■ **ENTRIES SHOWN**
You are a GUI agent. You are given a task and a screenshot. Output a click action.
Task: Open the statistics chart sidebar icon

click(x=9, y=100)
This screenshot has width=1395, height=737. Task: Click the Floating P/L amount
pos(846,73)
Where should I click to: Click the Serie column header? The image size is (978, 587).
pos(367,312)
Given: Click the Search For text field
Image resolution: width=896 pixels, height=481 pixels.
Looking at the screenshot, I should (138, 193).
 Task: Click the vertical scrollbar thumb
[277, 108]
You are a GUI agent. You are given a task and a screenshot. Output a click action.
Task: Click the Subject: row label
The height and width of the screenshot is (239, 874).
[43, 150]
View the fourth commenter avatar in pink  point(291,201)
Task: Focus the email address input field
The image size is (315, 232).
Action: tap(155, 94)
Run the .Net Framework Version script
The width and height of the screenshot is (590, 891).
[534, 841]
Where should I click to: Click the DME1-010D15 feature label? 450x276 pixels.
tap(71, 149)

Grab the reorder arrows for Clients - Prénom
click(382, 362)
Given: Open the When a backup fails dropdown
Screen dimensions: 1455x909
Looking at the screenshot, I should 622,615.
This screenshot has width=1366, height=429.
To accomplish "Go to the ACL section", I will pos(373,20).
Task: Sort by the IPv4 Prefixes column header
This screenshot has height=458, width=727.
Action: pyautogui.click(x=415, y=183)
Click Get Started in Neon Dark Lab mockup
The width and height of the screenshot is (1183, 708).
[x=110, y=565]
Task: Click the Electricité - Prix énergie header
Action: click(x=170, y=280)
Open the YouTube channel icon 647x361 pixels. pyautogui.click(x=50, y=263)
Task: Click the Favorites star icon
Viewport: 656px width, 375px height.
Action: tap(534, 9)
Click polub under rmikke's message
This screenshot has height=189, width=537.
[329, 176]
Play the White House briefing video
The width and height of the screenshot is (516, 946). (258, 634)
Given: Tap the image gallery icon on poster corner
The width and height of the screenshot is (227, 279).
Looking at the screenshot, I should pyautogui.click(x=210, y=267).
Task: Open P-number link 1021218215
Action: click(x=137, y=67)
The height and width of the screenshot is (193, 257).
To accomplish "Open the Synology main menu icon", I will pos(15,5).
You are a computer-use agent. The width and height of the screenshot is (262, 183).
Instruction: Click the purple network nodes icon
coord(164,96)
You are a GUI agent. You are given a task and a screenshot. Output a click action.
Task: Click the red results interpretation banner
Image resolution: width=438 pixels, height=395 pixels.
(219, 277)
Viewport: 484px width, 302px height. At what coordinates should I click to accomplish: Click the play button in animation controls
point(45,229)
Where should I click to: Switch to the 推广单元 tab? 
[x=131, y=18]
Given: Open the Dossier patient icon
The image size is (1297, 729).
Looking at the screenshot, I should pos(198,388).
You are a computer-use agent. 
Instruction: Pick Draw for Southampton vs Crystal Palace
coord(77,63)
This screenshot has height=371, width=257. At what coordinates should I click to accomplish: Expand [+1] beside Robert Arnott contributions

■ **YOUR TASK**
Output exactly the line containing "Task: Click the Favorites star icon" together with every line after it, ending at the final line of the entries.

■ **OUTPUT OF THE TASK**
Task: Click the Favorites star icon
Viewport: 656px width, 375px height.
Action: tap(534, 9)
Click polub under rmikke's message
This screenshot has height=189, width=537.
[329, 176]
Play the White House briefing video
The width and height of the screenshot is (516, 946). (258, 634)
Given: Tap the image gallery icon on poster corner
The width and height of the screenshot is (227, 279).
Looking at the screenshot, I should pyautogui.click(x=210, y=267).
Task: Open P-number link 1021218215
Action: click(x=137, y=67)
The height and width of the screenshot is (193, 257).
To accomplish "Open the Synology main menu icon", I will pos(15,5).
You are a computer-use agent. The width and height of the screenshot is (262, 183).
Instruction: Click the purple network nodes icon
coord(164,96)
You are a GUI agent. You are given a task and a screenshot. Output a click action.
Task: Click the red results interpretation banner
Image resolution: width=438 pixels, height=395 pixels.
(219, 277)
Viewport: 484px width, 302px height. At what coordinates should I click to accomplish: Click the play button in animation controls
point(45,229)
Where should I click to: Switch to the 推广单元 tab? 
[x=131, y=18]
Given: Open the Dossier patient icon
The image size is (1297, 729).
Looking at the screenshot, I should pos(198,388).
You are a computer-use agent. 
Instruction: Pick Draw for Southampton vs Crystal Palace
coord(77,63)
This screenshot has height=371, width=257. At what coordinates should I click to accomplish: Expand [+1] beside Robert Arnott contributions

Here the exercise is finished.